Data for this task Start Marker
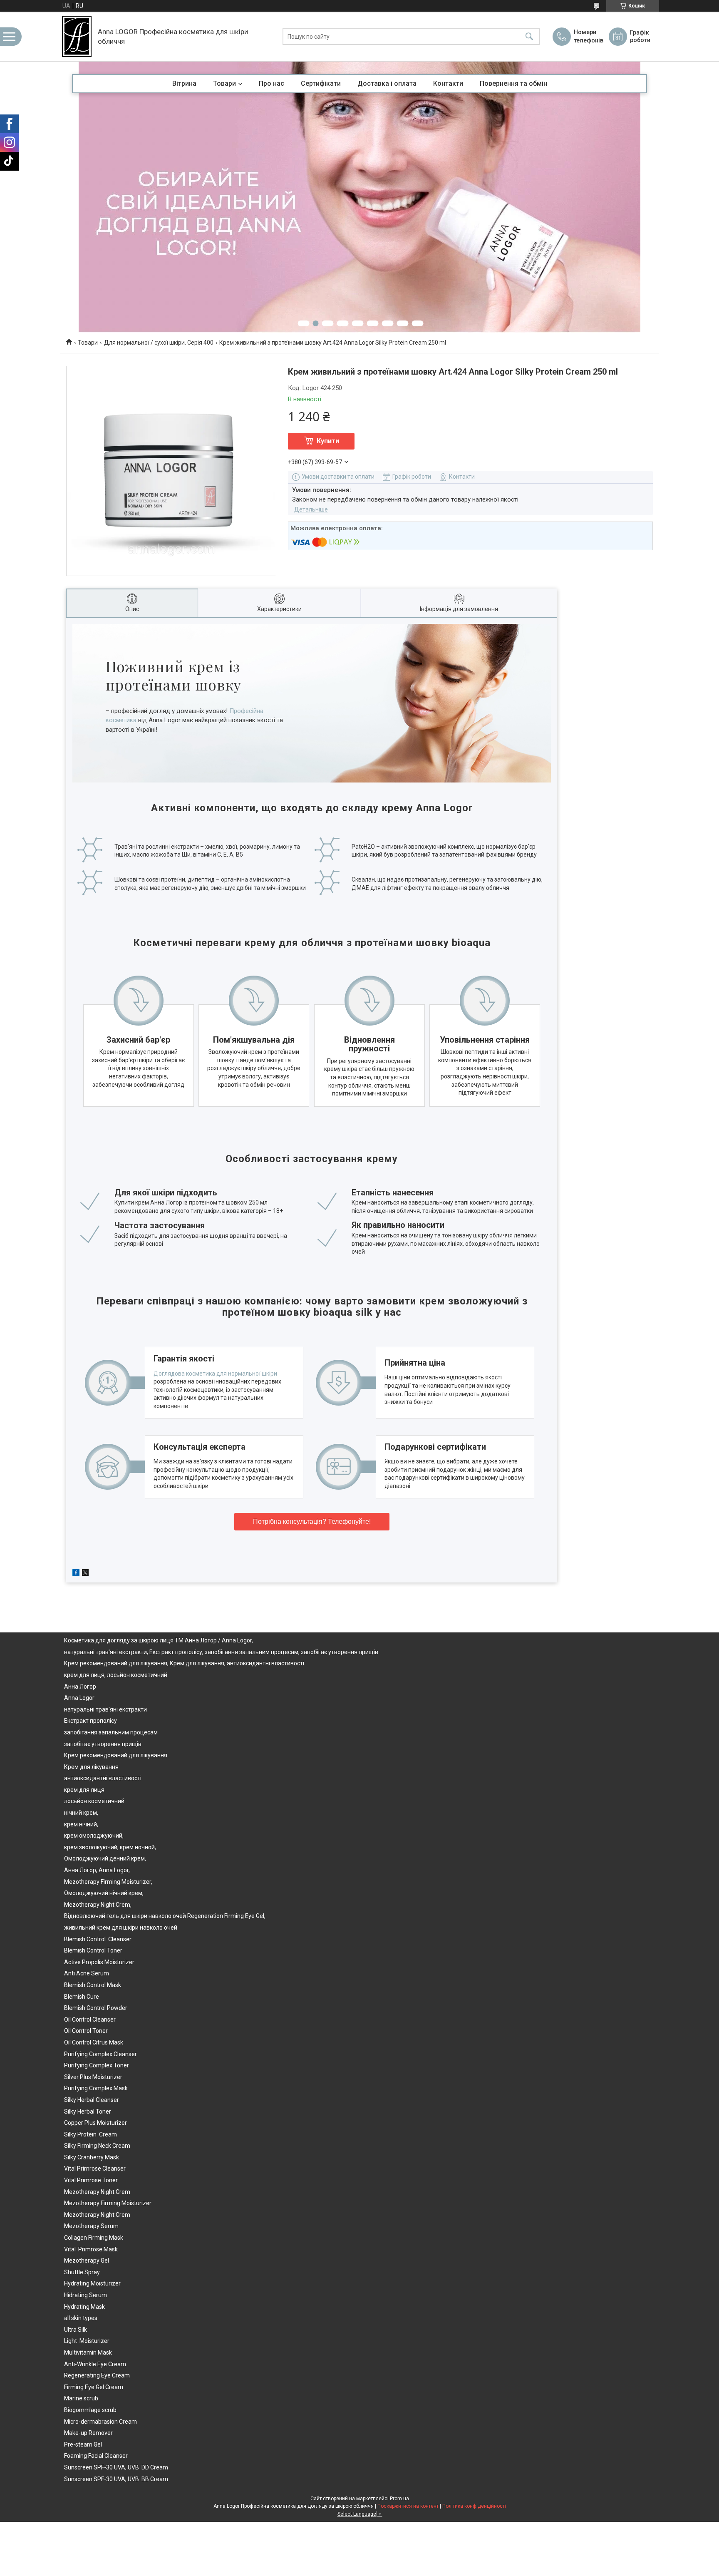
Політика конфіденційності (474, 2506)
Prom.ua (399, 2498)
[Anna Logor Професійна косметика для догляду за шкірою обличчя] (77, 36)
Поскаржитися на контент (408, 2506)
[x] (85, 1573)
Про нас (271, 83)
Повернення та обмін (513, 83)
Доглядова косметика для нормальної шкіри (215, 1373)
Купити (328, 441)
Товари (224, 83)
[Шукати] (529, 36)
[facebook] (75, 1573)
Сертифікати (321, 83)
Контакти (448, 83)
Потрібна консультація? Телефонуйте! (312, 1521)
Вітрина (184, 83)
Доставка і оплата (387, 83)
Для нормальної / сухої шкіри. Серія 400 (158, 342)
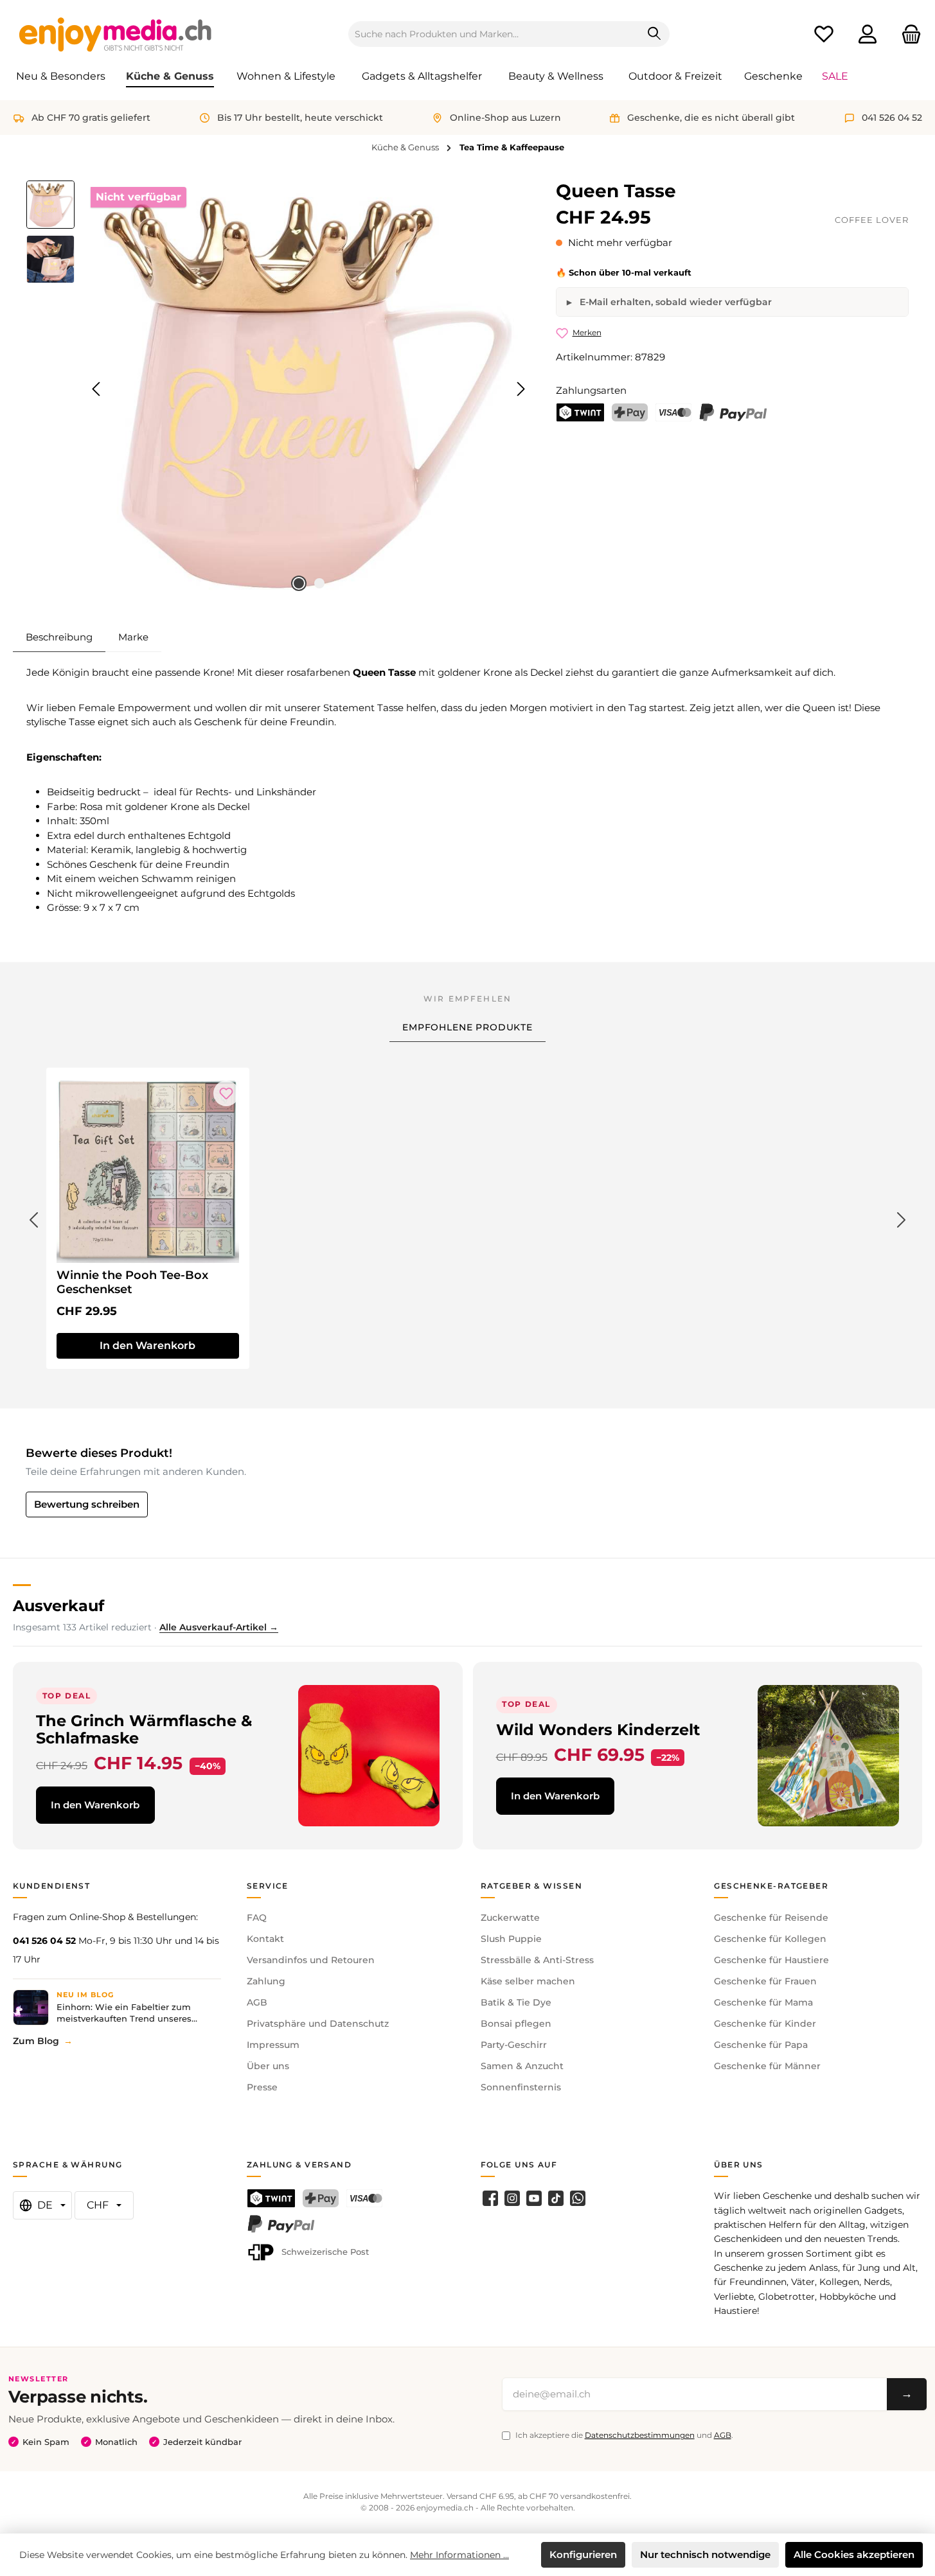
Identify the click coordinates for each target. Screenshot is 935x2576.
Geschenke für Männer (767, 2066)
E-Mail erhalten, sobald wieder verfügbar (674, 302)
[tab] (59, 637)
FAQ (257, 1917)
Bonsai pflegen (516, 2023)
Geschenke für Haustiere (771, 1960)
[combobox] (494, 34)
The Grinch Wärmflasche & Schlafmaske (144, 1729)
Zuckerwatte (510, 1917)
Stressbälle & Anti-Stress (537, 1960)
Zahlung (266, 1981)
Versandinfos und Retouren (311, 1960)
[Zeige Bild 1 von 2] (299, 583)
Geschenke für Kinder (765, 2023)
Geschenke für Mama (763, 2002)
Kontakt (265, 1939)
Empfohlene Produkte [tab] (467, 1027)
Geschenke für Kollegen (770, 1939)
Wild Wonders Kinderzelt (598, 1729)
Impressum (273, 2045)
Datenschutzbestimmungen (640, 2435)
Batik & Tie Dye (516, 2002)
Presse (262, 2087)
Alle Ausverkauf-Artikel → (218, 1627)
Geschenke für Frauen (765, 1981)
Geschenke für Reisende (771, 1917)
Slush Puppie (511, 1939)
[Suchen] (654, 34)
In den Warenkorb (95, 1805)
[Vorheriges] (97, 389)
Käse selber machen (528, 1981)
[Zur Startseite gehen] (115, 34)
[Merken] (226, 1093)
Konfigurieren (583, 2554)
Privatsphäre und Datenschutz (318, 2023)
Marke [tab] (133, 637)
Data for this task End Marker
● Instructions to follow
The required answer is the exact run of lines above starting at the line with "FAQ (257, 1917)" and ending at the line with "Zahlung (266, 1981)", with both ends present.

● Result for this task
FAQ (257, 1917)
Bonsai pflegen (516, 2023)
Geschenke für Haustiere (771, 1960)
[combobox] (494, 34)
The Grinch Wärmflasche & Schlafmaske (144, 1729)
Zuckerwatte (510, 1917)
Stressbälle & Anti-Stress (537, 1960)
Zahlung (266, 1981)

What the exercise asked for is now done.